A bounded sequence whose sequence of averages does not converge

Question

Can we find a bounded sequence $\{a_n\}$ such that the sequence of its averages, say, sequence $\{b_n\}$, where $$b_n=\frac{1}{n}\sum_{i=1}^n a_i,$$ does not converge?

Answer 1

Sure. Select $a_n\in\{-1,+1\}$ in such a manner that $b_n$ dances (slower and slower) between $-1$ and $+1$.
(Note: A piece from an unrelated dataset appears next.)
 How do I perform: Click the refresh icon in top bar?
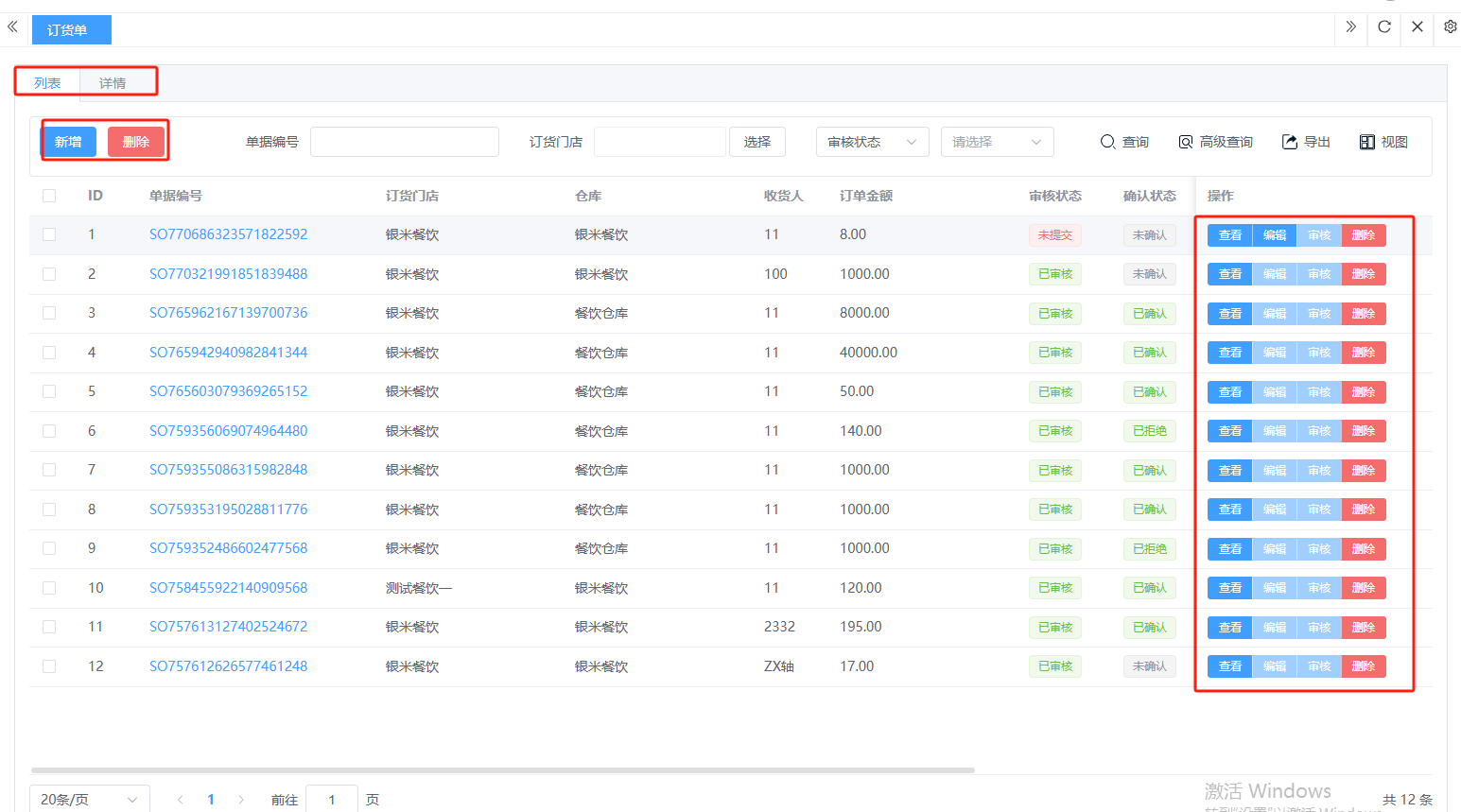click(x=1384, y=26)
More explicitly (though less extreme): Let $a_n=(-1)^{\lfloor \log_2 n\rfloor}$. Then at $n=2^m$, we have $\sum_{k=1}^n a_k\approx (-1)^m\cdot \frac n3$ because the ratio of the different values is approximately $2:1$ with changing leadership, hence $b_n\approx (-1)^m\frac13$.

Answer 2

One way is to have a sequence of zeroes and ones. You add $1$'s to your sequence until the average goes above say ${3 \over 4}$, then add $0$'s to your sequence until the average goes below ${1 \over 4}$, then add more $1$'s until it goes above ${3 \over 4}$, and back to zeroes ad infinitum.

A useful fact in showing this works: If $n = n_1 + n_2$, then $${1 \over n} \sum_{k = 1}^n a_k = {n_1 \over n} ({1 \over n_1} \sum_{k = 1}^{n_1} a_k) + {n_2 \over n} ({1 \over n_2} \sum_{k = n_1 + 1}^{n} a_k)$$

So if $A_k$ denotes the average of the first $k$ members of your sequence and $B_{n_1,n}$ denotes the average of the $n_1 + 1$ through $n$th members you have $$A_n = {n_1 \over n} A_{n_1} + {n_2 \over n} B_{n_1,n}$$ $$= {n_1 \over n} A_{n_1} + (1 - {n_1 \over n}) B_{n_1,n}$$ So by increasing $n$ for a given $n_1$, your average $A_n$ becomes a weighted average of $A_{n_1}$ and $B_{n_1,n}$ that emphasizes $B_{n_1,n}$ more and more.

Answer 3

Yes. Think about a series that has a short run of $1$'s, a longer run of $-1$'s, an even longer run of $1$'s, etc. If you make the lengths work correctly, you can get there.